Let
$$f_n(x)=\begin{cases} \left(x+\frac{1}{2}\right)^n,&\text{if }0\le x<\frac{1}{2}\\\\ 1,&\text{if } \frac{1}{2}\le x\le 1\;. \end{cases}$$
Then clearly $(f_n)$ is sequence in $C[0,1]$. I need to show this is cauchy sequence in $C[0,1]$ with $L^1$ norm.
My attempt By definition of cauchy sequence, i think we need establish
$||f_n-f_m||<\epsilon$ for sufficiently large $m, n$
i.e. $\int^{1}_0 |f_n(x)-f_m(x)|dx<\epsilon$ for sufficiently large $m, n$
But,
$\int^{1}_0 |f_n(x)-f_m(x)|dx\\ =\int^{1/2}_0 |(x+1/2)^n-(x+1/2)^m|dx$
(Since on $[1/2,1]$ both $f_n$, $f_m$ are equal for all $m, n$ )

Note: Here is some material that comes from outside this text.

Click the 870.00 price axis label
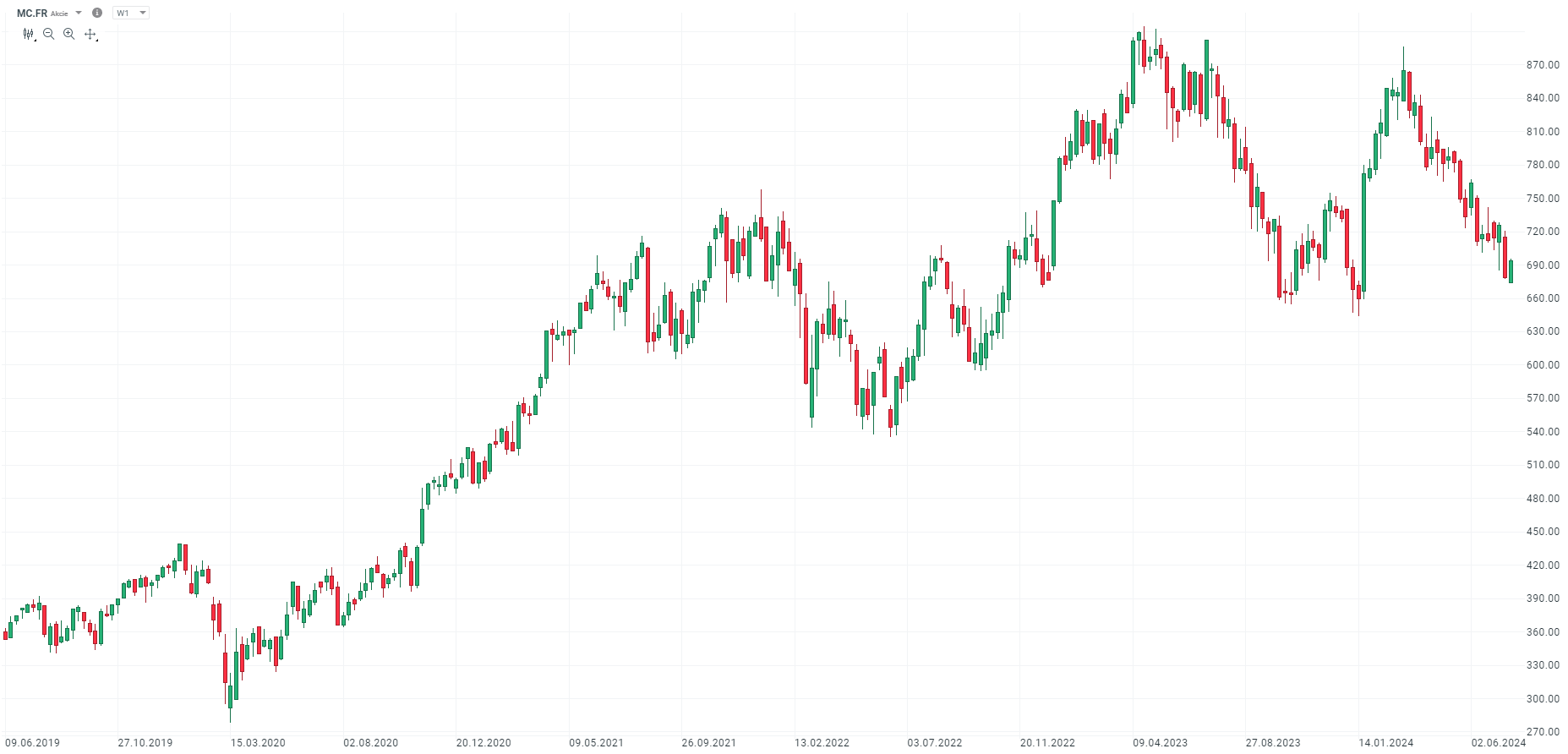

In next step i had used traingle inequality and spit the integral into two parts and obtained,
$\int^{1}_0 |f_n(x)-f_m(x)|dx\\ ≤\int^{1/2}_0 |(x+1/2)^n| dx+\int^{1/2}_0 |(x+1/2)^m| dx$\ $=\frac{1}{n+1}[1-(1/2)^{n+1}]+\frac{1}{m+1}[1-(1/2)^{m+1}]$
But i am unable to obtain conclusion
Further, i like to know is there is any direct approach to conclude it is Cauchy sequence?
Let $\varepsilon > 0$ be fixed. Note that \begin{eqnarray*} \int_{0}^{1/2} \left| (x + 1/2)^n - (x + 1/2)^m \right| \, dx & \leq & \int_{0}^{1/2} \left| (x + 1/2)^n \right| \, dx + \int_{0}^{1/2} \left| (x + 1/2)^n \right| \, dx \\ & = & \left[\frac{1}{n+1} - \frac{(1/2)^{n+1}}{n + 1} \right] + \left[ \frac{1}{n+1} - \frac{(1/2)^{m+1}}{m + 1} \right]\\ & < & \frac{1}{n} + \frac{1}{m}. \end{eqnarray*} From here, can you determine what constraints you must put on $n$ (resp. $m$) so tha $\dfrac{1}{n} < \dfrac{\varepsilon}{2}$?